The Supreme Court agreed with the government and dismissed the case, in part because Solicitor General Verrilli, arguing for the government, said repeatedly that criminal defendants against whom FAA surveillance was used would “clearly” have legal standing to challenge the constitutionality of the statute, unlike the lawyers and journalists who sued in Clapper. (Based on the Clapper decision, CCR’s own case against the Bush-era warrantless surveillance, CCR v. Bush, was dismissed — ironically, four days after Edward Snowden’s revelations about the scope of surveillance under the FAA became public.)

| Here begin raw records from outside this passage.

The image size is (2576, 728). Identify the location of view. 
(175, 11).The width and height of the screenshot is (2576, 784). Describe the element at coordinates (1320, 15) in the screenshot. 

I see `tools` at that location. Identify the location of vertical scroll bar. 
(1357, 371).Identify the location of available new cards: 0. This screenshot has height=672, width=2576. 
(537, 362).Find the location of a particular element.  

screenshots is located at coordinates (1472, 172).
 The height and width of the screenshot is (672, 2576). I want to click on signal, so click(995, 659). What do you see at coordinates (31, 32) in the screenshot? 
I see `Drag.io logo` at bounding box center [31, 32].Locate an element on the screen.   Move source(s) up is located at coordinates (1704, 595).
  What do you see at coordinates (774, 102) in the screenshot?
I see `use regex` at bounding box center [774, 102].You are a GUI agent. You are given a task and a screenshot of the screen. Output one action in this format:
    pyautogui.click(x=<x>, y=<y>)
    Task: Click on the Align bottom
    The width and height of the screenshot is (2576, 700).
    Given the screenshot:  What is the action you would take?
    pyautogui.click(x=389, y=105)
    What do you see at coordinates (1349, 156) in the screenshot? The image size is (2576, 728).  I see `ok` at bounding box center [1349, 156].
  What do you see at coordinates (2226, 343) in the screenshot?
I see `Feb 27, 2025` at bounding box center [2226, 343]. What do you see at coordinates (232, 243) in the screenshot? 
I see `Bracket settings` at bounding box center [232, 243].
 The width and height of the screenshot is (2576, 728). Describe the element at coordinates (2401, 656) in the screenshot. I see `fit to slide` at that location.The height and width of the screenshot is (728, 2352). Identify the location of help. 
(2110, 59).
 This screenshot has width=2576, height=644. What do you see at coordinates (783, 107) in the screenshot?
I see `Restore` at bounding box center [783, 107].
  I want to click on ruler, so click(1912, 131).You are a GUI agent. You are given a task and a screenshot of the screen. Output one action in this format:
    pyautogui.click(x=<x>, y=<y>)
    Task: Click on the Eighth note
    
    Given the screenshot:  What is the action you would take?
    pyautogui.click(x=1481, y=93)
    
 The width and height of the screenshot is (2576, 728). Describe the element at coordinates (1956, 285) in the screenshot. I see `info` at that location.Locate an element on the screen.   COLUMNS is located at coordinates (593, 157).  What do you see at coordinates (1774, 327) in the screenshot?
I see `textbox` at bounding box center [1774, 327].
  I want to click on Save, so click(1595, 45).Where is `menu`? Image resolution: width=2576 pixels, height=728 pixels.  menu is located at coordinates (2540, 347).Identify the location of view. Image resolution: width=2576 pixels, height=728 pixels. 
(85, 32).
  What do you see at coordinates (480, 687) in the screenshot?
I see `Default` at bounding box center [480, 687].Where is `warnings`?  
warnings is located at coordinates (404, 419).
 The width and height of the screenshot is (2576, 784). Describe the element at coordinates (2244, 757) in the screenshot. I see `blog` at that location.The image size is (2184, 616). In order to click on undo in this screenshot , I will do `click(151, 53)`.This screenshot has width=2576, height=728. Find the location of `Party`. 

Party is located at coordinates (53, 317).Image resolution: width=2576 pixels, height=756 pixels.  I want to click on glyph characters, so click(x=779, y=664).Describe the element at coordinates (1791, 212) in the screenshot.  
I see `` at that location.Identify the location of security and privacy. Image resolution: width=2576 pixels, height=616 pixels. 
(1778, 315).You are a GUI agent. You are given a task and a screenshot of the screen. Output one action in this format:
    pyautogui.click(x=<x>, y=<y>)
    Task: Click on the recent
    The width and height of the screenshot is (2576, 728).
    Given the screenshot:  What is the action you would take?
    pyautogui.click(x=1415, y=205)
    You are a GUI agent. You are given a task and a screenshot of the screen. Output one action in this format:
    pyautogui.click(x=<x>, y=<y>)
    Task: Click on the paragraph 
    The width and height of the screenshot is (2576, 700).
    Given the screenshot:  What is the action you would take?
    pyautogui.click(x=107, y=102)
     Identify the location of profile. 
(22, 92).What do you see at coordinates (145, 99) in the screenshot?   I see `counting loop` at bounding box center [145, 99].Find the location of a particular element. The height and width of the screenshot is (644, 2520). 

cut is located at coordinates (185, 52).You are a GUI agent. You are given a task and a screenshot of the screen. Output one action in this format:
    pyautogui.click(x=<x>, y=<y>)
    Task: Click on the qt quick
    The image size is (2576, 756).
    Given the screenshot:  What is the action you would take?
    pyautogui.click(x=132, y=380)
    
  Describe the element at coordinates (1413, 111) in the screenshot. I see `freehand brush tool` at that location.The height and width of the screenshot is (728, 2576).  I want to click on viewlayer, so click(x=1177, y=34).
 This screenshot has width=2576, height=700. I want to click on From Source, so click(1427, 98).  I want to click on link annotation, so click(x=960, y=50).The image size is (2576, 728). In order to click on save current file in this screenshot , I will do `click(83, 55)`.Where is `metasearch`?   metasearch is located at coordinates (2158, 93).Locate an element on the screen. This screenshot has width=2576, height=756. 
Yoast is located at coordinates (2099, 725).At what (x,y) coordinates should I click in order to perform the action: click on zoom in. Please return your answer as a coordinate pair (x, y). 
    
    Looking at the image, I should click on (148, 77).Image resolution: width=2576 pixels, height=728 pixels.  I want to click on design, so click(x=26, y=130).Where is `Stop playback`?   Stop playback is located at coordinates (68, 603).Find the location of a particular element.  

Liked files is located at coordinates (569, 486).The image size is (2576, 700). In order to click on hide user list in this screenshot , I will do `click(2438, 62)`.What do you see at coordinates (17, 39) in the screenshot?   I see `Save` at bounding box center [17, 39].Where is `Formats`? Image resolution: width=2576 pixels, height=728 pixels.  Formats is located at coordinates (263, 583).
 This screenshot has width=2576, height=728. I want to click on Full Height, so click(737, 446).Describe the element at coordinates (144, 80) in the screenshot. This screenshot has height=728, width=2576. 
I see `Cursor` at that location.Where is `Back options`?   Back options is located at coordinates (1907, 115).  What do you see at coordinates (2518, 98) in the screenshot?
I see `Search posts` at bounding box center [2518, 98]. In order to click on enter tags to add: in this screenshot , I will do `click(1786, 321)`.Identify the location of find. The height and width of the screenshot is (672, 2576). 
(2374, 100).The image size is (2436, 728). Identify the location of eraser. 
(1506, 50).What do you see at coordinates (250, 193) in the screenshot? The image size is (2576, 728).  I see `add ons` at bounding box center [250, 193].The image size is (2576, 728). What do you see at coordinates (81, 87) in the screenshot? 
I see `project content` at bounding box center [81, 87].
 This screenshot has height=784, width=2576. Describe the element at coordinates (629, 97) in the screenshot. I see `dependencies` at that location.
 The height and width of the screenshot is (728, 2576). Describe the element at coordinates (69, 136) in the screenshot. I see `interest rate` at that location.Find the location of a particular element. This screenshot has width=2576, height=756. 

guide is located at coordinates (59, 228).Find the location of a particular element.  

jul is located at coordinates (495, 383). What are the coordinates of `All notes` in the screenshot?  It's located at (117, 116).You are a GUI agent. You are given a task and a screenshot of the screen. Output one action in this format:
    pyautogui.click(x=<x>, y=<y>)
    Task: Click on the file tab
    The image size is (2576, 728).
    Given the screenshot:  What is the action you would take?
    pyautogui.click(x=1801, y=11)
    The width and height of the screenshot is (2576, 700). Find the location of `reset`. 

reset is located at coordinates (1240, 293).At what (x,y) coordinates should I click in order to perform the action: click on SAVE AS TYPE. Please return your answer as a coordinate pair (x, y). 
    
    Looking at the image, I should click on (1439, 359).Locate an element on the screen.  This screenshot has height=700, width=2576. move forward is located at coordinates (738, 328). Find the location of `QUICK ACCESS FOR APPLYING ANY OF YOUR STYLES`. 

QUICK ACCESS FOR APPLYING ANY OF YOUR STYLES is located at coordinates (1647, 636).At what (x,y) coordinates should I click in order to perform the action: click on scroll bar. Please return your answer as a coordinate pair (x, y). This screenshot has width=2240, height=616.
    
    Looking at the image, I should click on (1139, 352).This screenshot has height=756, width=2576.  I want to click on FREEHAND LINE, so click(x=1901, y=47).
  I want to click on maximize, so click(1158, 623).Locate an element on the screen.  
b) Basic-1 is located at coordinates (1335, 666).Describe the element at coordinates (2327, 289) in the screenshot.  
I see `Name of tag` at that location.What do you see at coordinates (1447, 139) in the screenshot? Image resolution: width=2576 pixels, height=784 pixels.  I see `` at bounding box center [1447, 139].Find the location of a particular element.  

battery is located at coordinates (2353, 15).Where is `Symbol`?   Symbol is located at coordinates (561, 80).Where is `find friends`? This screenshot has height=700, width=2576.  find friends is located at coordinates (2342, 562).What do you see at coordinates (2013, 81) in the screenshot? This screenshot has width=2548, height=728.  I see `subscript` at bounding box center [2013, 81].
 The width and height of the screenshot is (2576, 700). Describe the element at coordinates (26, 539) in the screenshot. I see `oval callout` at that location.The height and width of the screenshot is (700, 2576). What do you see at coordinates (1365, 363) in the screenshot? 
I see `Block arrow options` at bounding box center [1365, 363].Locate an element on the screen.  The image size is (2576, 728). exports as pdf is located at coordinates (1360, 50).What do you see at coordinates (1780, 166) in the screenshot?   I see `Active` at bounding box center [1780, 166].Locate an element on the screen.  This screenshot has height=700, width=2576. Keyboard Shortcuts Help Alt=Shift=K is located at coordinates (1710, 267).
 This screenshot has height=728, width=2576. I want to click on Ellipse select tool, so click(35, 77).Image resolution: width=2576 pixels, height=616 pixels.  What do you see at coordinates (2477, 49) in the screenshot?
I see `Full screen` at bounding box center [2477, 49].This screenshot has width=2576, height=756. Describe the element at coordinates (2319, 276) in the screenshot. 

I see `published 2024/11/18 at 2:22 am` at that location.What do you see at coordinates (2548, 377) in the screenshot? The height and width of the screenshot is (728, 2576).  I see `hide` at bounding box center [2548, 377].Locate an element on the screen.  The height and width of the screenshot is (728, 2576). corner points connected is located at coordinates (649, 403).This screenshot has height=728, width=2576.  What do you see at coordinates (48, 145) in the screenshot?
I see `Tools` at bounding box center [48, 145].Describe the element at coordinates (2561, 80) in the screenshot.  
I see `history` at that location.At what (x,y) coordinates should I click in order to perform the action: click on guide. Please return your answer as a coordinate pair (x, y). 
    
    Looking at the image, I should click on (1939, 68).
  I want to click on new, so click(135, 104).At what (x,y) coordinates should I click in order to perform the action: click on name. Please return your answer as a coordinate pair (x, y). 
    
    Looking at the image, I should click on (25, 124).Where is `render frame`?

As it turned out, this statement wasn’t true at the time Verrilli made it; the government hid the fact that FAA surveillance was used in criminal cases from the defendants against who it was used, so in fact, no one had the ability to challenge the constitutionality of the FAA. Once this became public, the government, quickly backtracking, started informing defendants that surveillance under the FAA had been used in their cases.
One of the first to receive such notice is Mohamed Osman Mohamud. He lost his constitutional challenge to the FAA in trial court and the federal Court of Appeals for the Ninth Circuit, and he is now asking the Supreme Court to review his case, and hold that the FAA violated the Fourth Amendment because it permits open-ended surveillance of Americans’ international communications without any individualized cause or meaningful judicial oversight. The government will likely file its opposition in the fall and the Supreme Court should decide whether or not to take the case before the end of the year.
Mohamud v. United States presents a ripe opportunity for the Supreme Court to decide the constitutionality of FAA once and for all. It has evaded review for years, and the Court should grant certiorari to decide, at long last, whether this scheme, which grants the government a frightening level of authority and the rest of us very little in the way of privacy, is consistent with the Fourth Amendment and the separation of powers.